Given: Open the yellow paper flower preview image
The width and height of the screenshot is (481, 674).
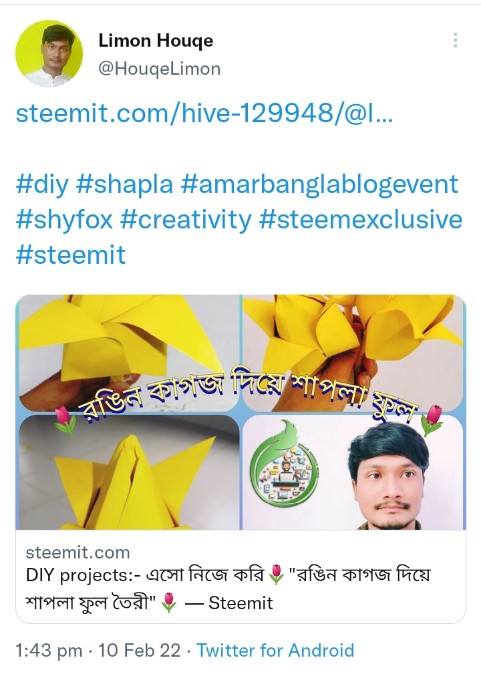Looking at the screenshot, I should [x=241, y=412].
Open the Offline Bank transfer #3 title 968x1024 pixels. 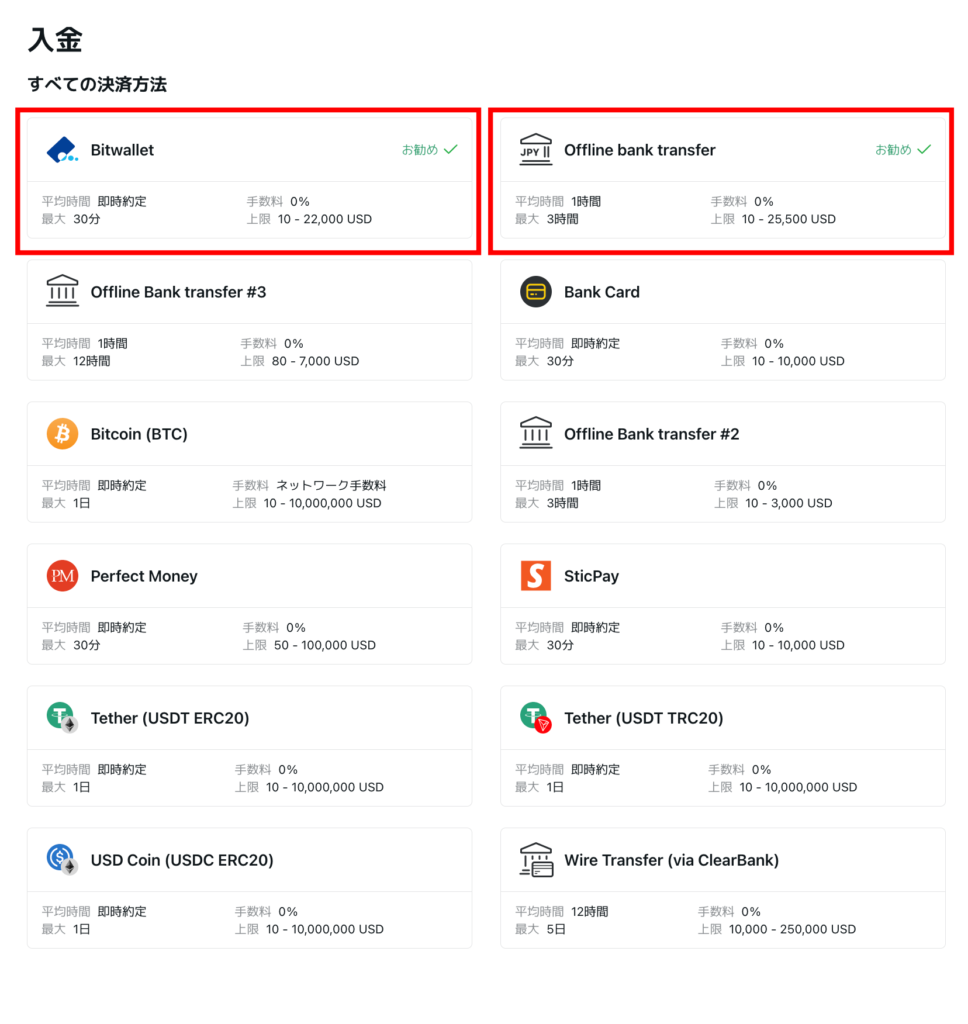tap(178, 292)
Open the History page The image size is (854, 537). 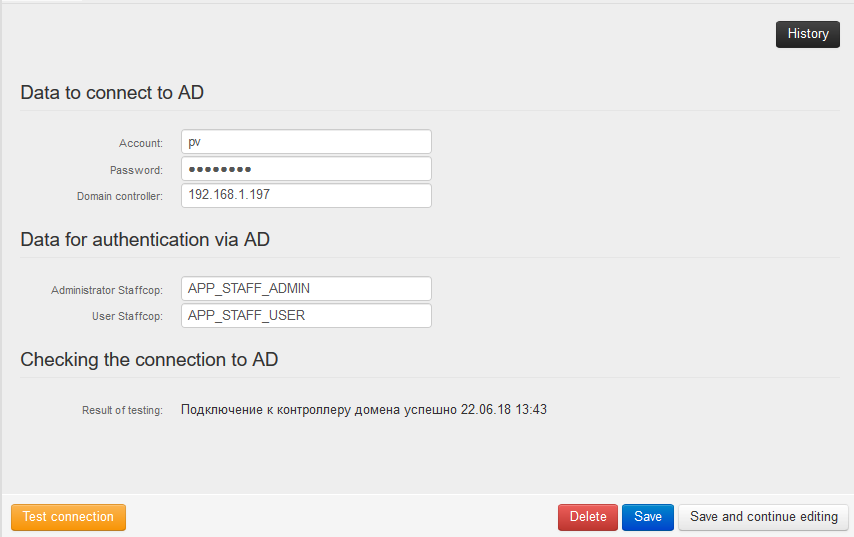(x=807, y=34)
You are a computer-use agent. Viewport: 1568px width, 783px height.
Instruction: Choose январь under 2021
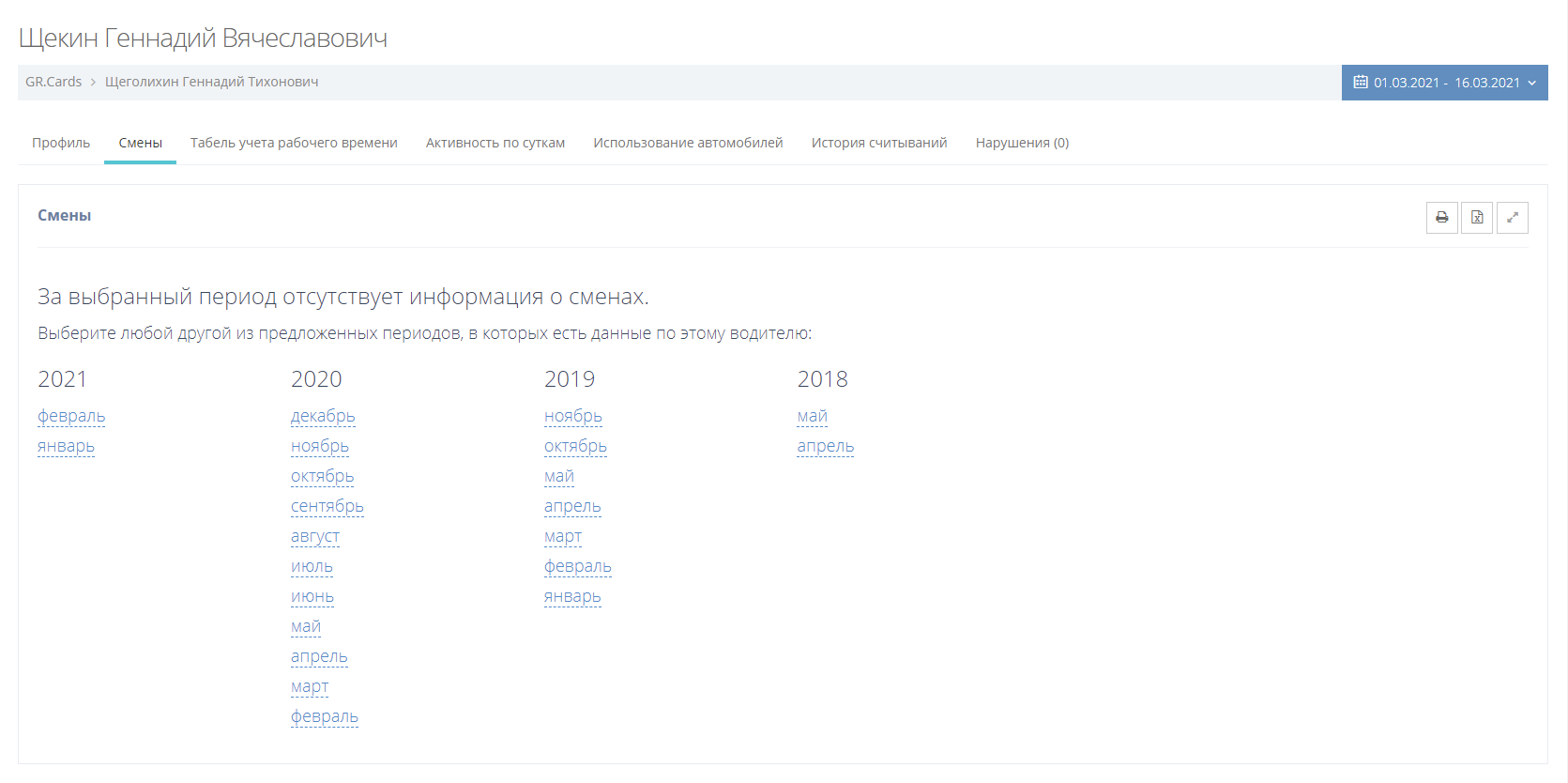pyautogui.click(x=66, y=446)
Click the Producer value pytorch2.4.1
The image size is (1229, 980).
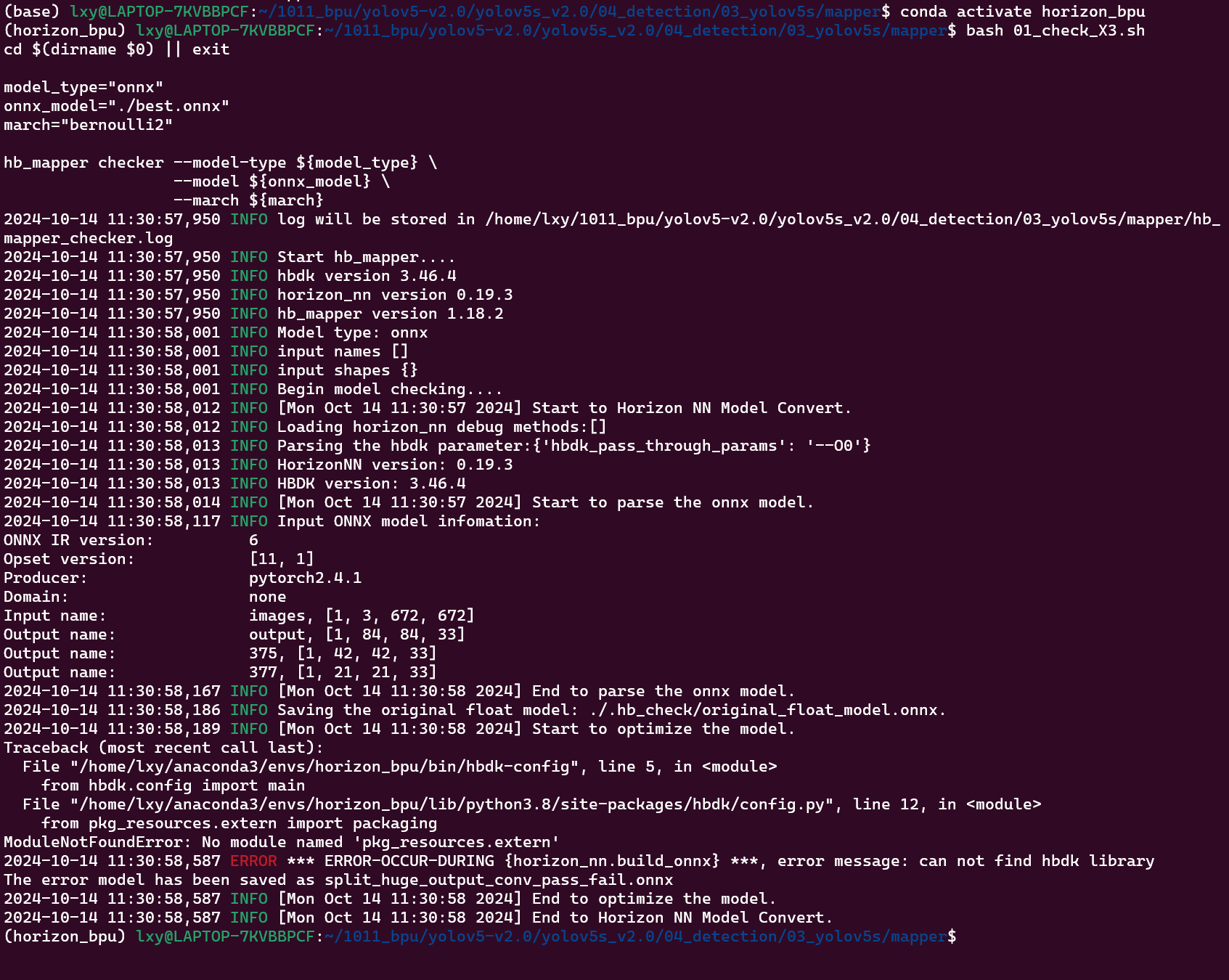tap(305, 578)
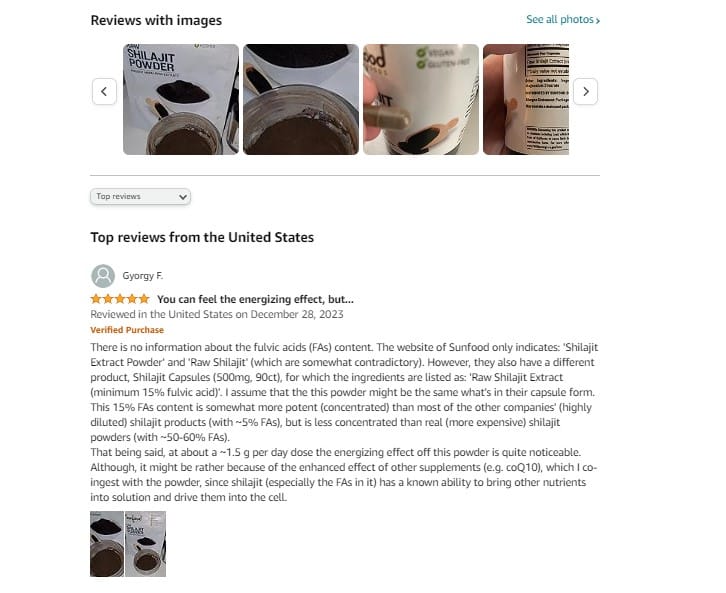This screenshot has width=726, height=593.
Task: Open photo of bottle ingredients label
Action: [526, 99]
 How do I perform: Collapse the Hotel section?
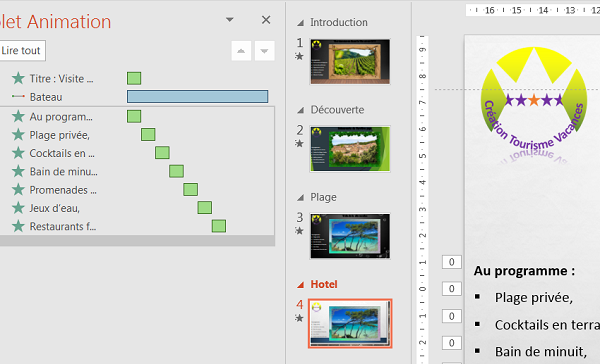(301, 285)
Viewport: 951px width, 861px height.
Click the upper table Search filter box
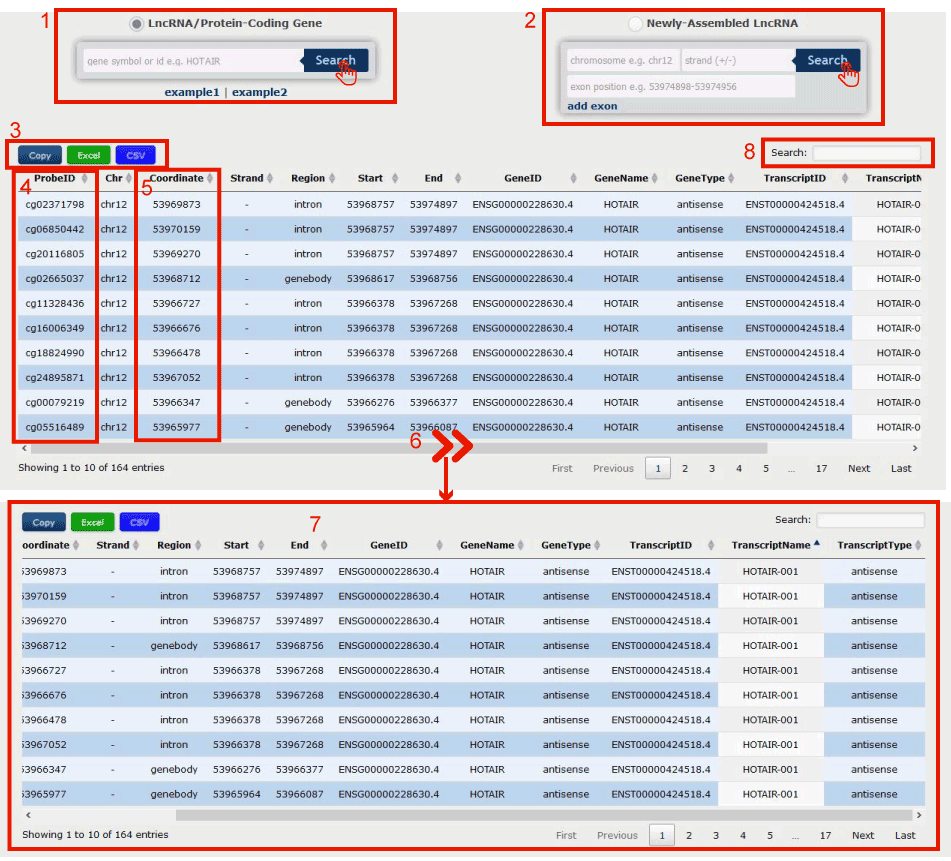tap(866, 153)
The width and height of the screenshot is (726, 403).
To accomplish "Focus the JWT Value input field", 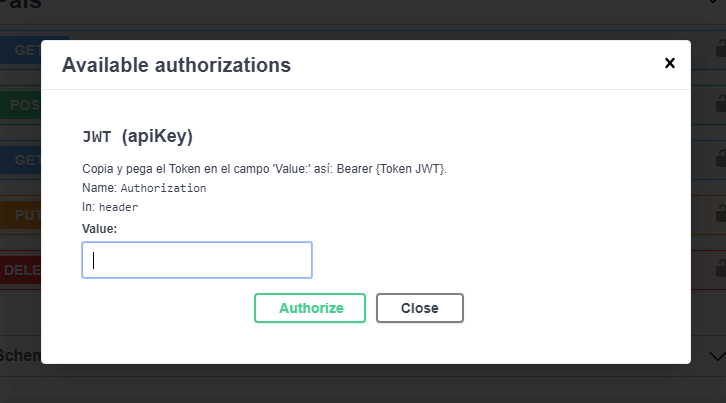I will click(x=197, y=260).
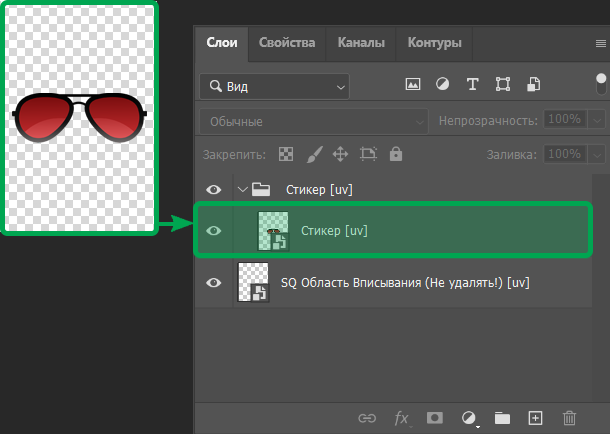The image size is (610, 434).
Task: Hide the Стикер [uv] group
Action: [x=213, y=188]
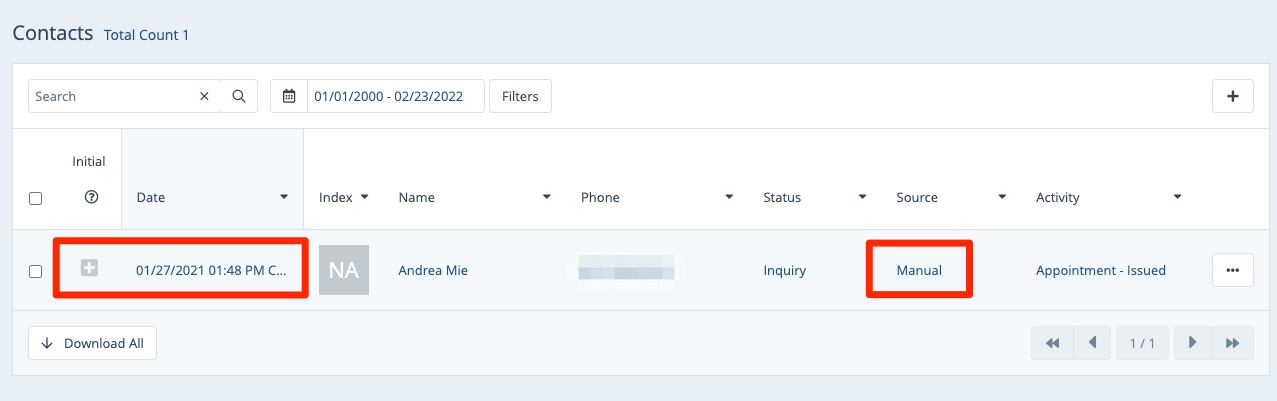The image size is (1277, 401).
Task: Open the Filters panel
Action: pos(520,96)
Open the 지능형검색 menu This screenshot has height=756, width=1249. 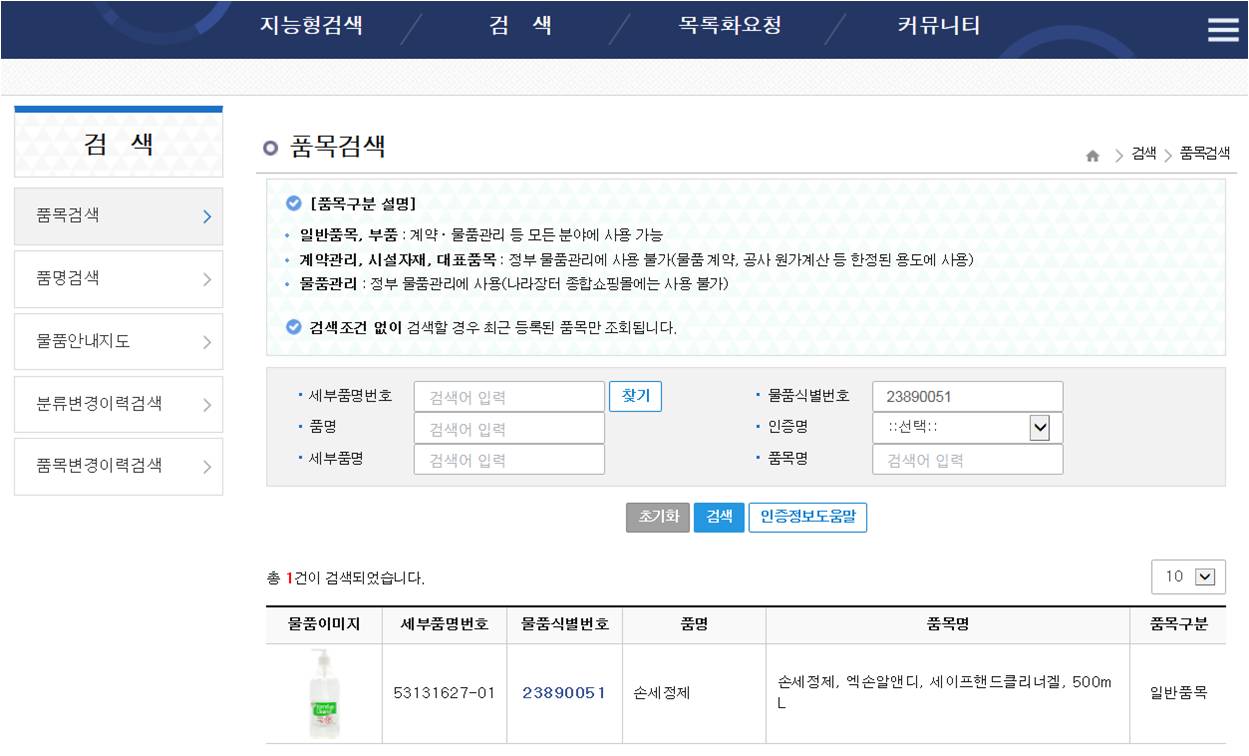click(x=311, y=27)

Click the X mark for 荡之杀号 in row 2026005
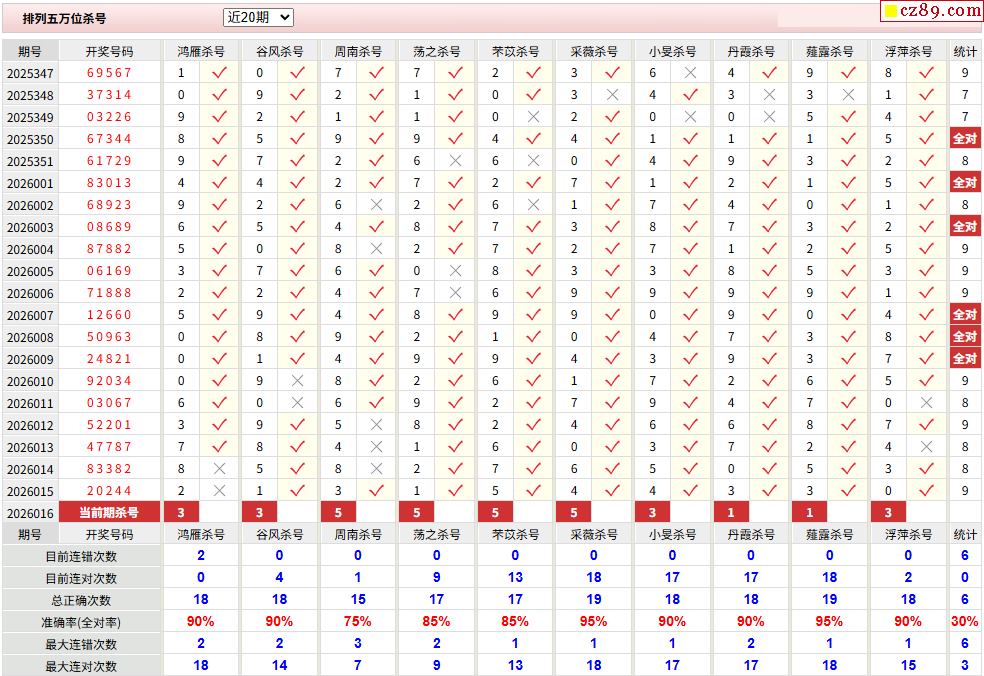455,271
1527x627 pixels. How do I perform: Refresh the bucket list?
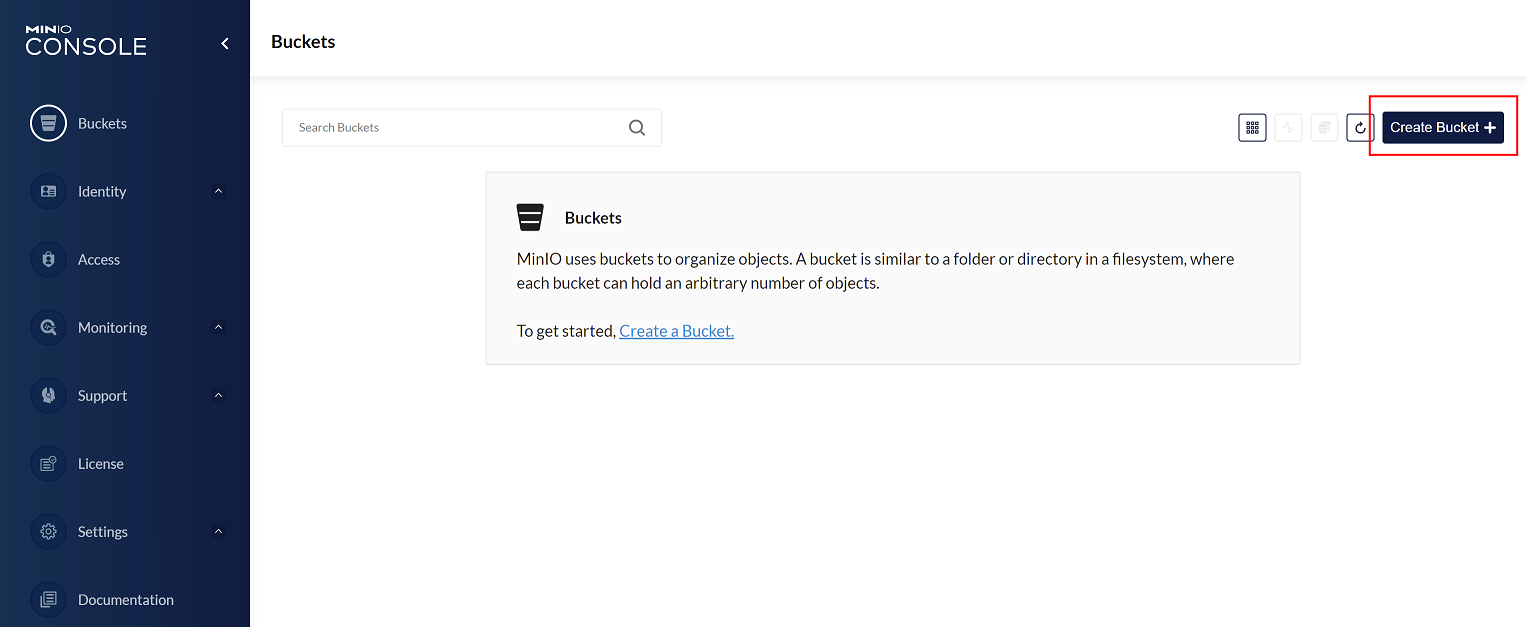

━━━━━━━━━━━━━━━━━━━━

Assigned task: Which lines in the records above include the word "Viewport"? Copy them out.

Your solution:
You are a computer-use agent. Viewport: 1568px width, 783px height.
Viewport: 951px width, 861px height.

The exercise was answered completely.